You should go before they get here, he said. I nodded and walked backstage, but nobody was there. The performers must have known what was coming, I realized. Dana. I crouched in the back until the entire tent fell silent, and then I walked out into the empty delivery lot and listened for birds, but they were silent, too.
. . .
Yesterday, a call came from the San Bernardino state prison where Brian’s still locked up. Lionel told me that Brian’s serving extra time because he got busted in this big racket with one of the gangs. They were smuggling cigarettes in with the produce.
I let the call go to voicemail, like the rest of his calls. I promised myself, the first time he called, that I wouldn't pick up until I enrolled in college. Next quarter I will, I keep telling myself. The quarter after next, at the very latest.

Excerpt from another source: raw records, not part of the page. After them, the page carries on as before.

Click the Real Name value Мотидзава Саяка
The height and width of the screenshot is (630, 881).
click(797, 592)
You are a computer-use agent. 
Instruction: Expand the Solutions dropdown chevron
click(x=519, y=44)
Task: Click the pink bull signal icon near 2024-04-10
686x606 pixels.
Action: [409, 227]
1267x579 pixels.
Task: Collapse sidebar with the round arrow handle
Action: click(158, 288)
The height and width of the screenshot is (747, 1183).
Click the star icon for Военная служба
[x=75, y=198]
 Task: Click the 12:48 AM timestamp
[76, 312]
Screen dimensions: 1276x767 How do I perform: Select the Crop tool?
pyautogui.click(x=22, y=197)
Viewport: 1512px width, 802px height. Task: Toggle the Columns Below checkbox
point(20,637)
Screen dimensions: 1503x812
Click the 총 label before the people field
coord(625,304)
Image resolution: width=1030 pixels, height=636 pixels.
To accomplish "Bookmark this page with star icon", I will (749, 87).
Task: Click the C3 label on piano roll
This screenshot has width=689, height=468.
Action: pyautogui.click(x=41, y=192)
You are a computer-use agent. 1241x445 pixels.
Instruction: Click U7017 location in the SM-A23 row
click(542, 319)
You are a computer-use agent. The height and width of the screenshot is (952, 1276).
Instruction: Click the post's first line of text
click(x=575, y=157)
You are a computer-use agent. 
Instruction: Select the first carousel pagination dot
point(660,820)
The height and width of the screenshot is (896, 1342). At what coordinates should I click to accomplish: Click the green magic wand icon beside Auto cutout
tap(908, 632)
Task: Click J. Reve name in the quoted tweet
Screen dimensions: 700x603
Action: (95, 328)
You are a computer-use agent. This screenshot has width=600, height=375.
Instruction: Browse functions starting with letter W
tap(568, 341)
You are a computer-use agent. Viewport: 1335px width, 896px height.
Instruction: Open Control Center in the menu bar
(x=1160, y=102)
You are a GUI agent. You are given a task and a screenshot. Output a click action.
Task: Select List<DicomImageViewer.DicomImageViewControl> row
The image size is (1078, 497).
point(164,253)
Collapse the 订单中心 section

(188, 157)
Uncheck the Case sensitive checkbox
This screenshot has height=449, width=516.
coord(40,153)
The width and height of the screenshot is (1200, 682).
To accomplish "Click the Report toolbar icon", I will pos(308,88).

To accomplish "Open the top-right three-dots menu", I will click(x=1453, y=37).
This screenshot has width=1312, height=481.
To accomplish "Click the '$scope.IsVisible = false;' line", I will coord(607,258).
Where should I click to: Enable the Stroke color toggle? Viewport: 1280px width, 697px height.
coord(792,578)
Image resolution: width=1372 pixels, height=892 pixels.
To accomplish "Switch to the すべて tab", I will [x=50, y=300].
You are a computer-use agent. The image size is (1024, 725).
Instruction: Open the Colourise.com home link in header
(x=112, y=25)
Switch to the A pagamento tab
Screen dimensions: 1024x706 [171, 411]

I don’t want to lie to him, and I want to tell him the truth even less. Most of the money went to the hospital bill, and the rest went to funeral expenses. It was all gone before September came, every cent of it, and there was nothing to do except find work elsewhere. I would feel bitter, but it never felt real in the first place, the money. It appeared out of nowhere and disappeared just as quickly.
Outside, two young boys play tag, chasing each other around bushes and across cement driveways. Their family moved into the neighborhood last month, and their plastic toys are already scattered across the lawn like technicolor tumbleweed. In the late afternoon light, the boys leap limbs akimbo, their hair a tufted and glowing mess. The sound of their laughter: bright and gurgling. From the kitchen window where I stand, they seem to be taking flight.